There are some problems. Aren’t there always?
First is cost. I wasn’t able to actually pin down a price on these things even though they claim they are in actual use right now. I scrounged around for a considerable amount of time and couldn’t come up with a definite purchase price for one of these things. But I imagine they are most definitely not cheap. (Well nothing is cheap when it comes to ag equipment. You can easily drop a half million bucks on a decent sized tractor these days.) Farmers of all types operate on razor thin profit margins. Just a few cents per pound increase in costs can be enough to put a farm out of business. But considering that right now human labor of any type is damned near impossible to find and the costs of herbicides are skyrocketing, if you can find them at all (we’re having a glyphosate shortage right now) even an expensive machine like this could be economically viable, especially if you can get a premium price for your produce by marketing it as herbicide free.

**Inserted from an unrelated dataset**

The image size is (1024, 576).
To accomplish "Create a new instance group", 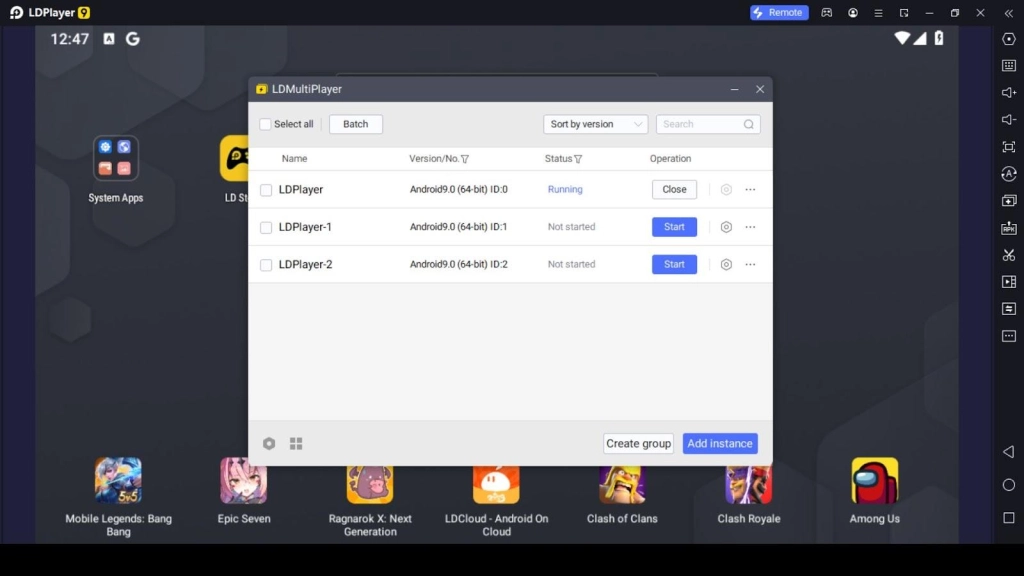I will click(638, 443).
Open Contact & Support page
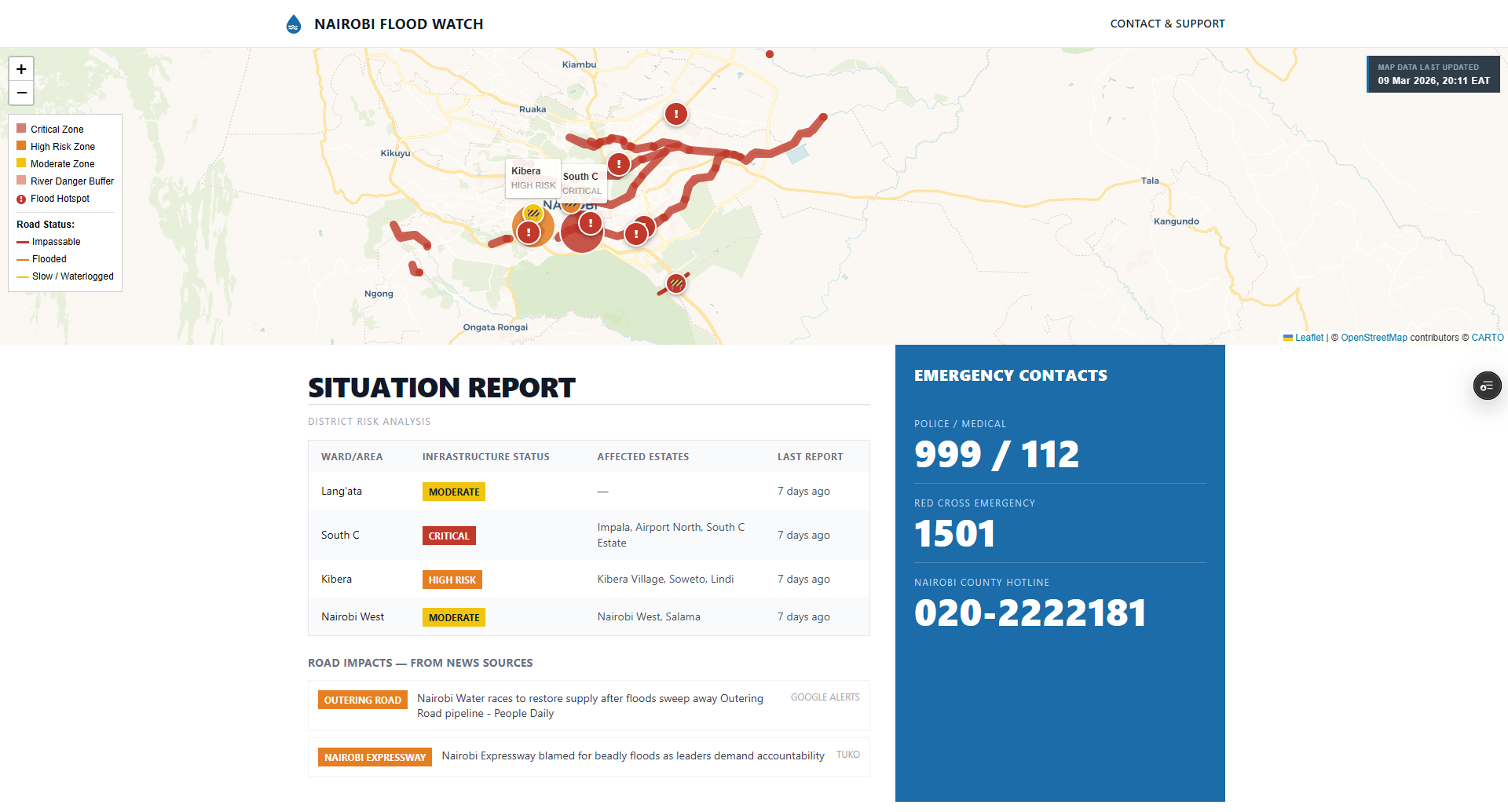 tap(1167, 24)
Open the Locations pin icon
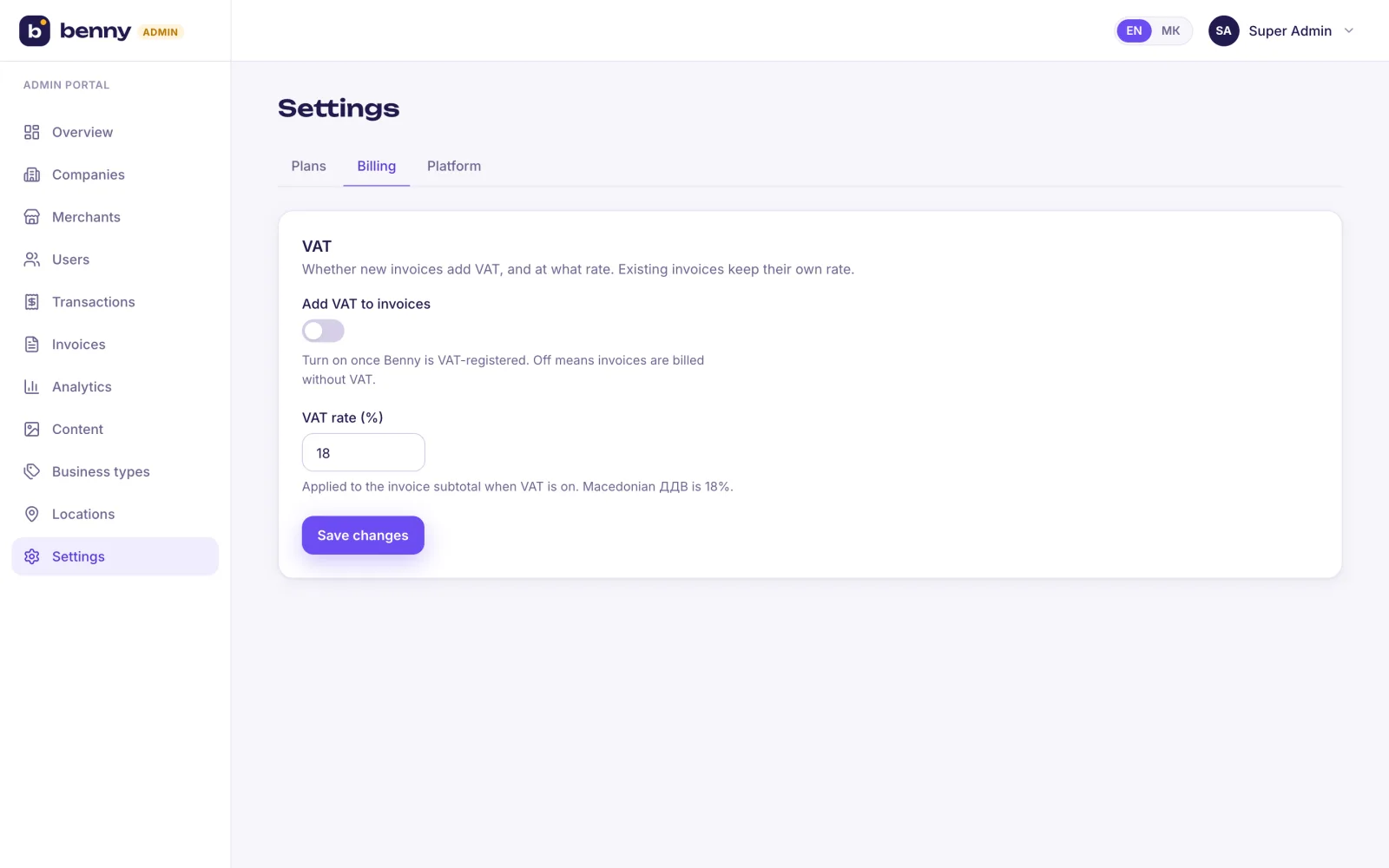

Second problem is size. These things are the size of an SUV, but even so they are tiny by modern agricultural equipment standards. And they are slow. They only cover about an acre or a little more every hour. A single large corn or soybean grower plants thousands of acres every year. Collectively we grow tens of millions of acres of corn, soybeans and other crops. These things, in their current form at least, could never deal with that much acreage. A typical soybean or corn grower would have to have dozens of these things running 24/7. Could the technology be scaled up to work with large ‘industrial’ growers? Maybe? We don’t know yet. I’m sure they’re going to try.
But that being said, this could be a real game changer for vegetable growers. I really hope this turns out to be a viable method for dealing with weeds.
It would be better as an implement for existing tractors. You could laser blast on the front of your seeder or the backside of the combine. Every time you drive the fields you could be weeding.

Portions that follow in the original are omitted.